After a minor decline in June, existing home sales, released by the National Association of Realtors (NAR), rebounded in July.
Total existing home sales, including single-family homes, townhomes, condominiums and co-ops, climbed 2.5% to a seasonally adjusted annual rate of 5.42 million in July. On a year-over-year basis, sales were 0.6% up than a year ago, the first year-over-year gain in seventeen months.
The first-time buyer share fell to 32% in July from 35% last month but remained unchanged from a year ago. The July inventory decreased to 1.89 million units from 1.92 million units both in June and a year ago. At the current sales rate, the July unsold inventory represents a 4.2-month supply, down from a 4.4-month supply last month and 4.3-month a year ago.Homes stayed on the market for an average of 29 days in July, up from 27 days both last month and a year ago. In July, 51% of homes sold were on the market for less than a month.
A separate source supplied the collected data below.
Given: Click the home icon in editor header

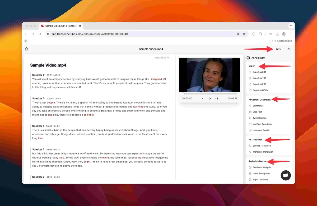Looking at the screenshot, I should [26, 49].
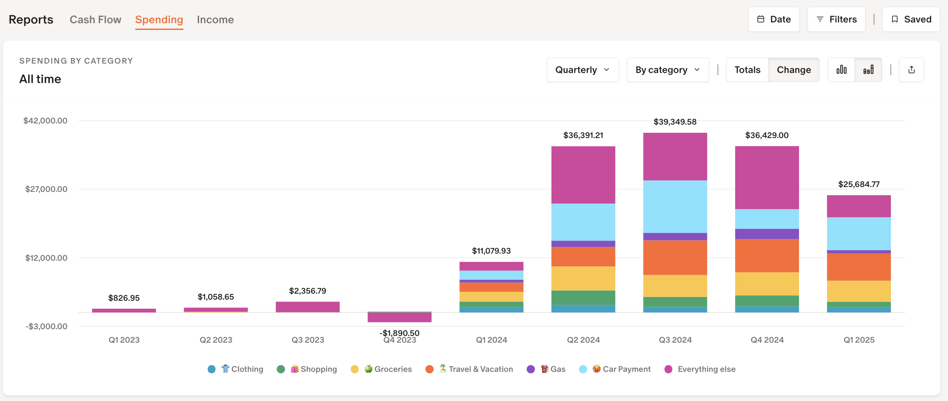Open the Quarterly interval dropdown

(x=582, y=70)
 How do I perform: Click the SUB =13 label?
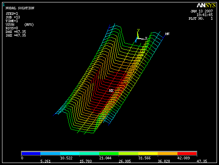13,17
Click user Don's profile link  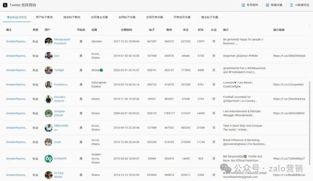pyautogui.click(x=57, y=56)
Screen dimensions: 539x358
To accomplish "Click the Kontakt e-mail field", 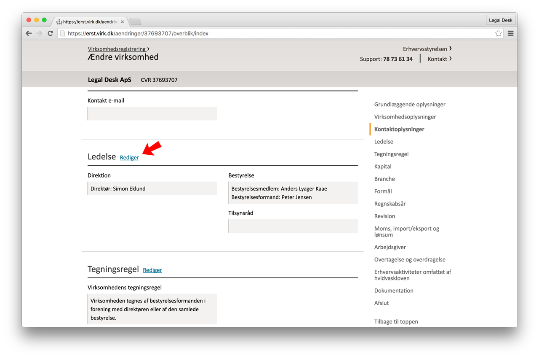I will click(152, 113).
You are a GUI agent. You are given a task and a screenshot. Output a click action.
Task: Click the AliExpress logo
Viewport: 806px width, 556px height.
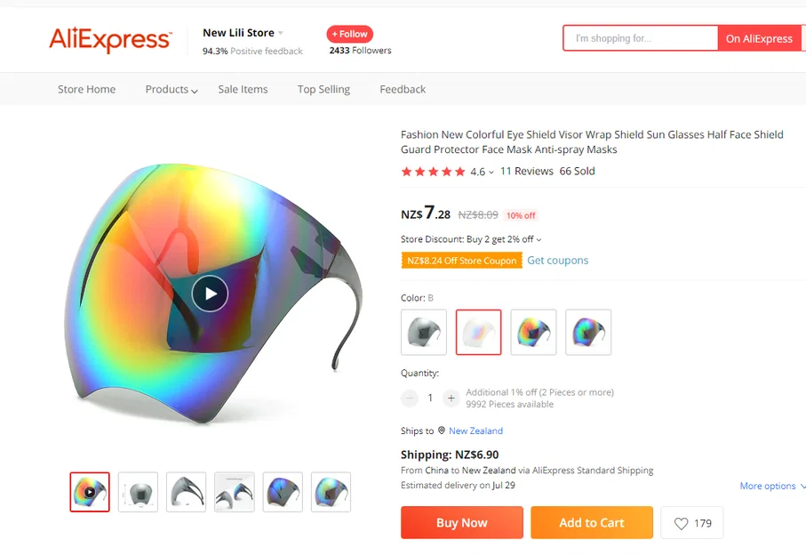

The July all-cash sales shared 19% of transactions, up from 16% last month and 20% a year ago.
The July median sales price of all existing homes was $280,800, up 4.3% from a year ago, representing the 89th consecutive month of year-over-year increases. The median existing condominium/co-op price of $254,300 in June was up 2.5% from a year ago.
Regionally, all regions saw an increase in existing home sales in July except for the Northeast, compared to the previous month. On a year-over-year basis, sales in the Northeast and West declined 4.3% and 0.8%, while sales in the Midwest and South grew 0.8% and 2.7%.
Falling mortgage rates should expand affordability and attract more buyers. However, tight inventory, especially of affordable homes, remains a headwind for homebuyers, as it leads to home price appreciation. NAR suggests more inventory is needed. Meanwhile, builder confidence rose one point to 66 in August, but builders continued to struggle with rising construction costs and labor shortages which are hurting affordability and depressing supply.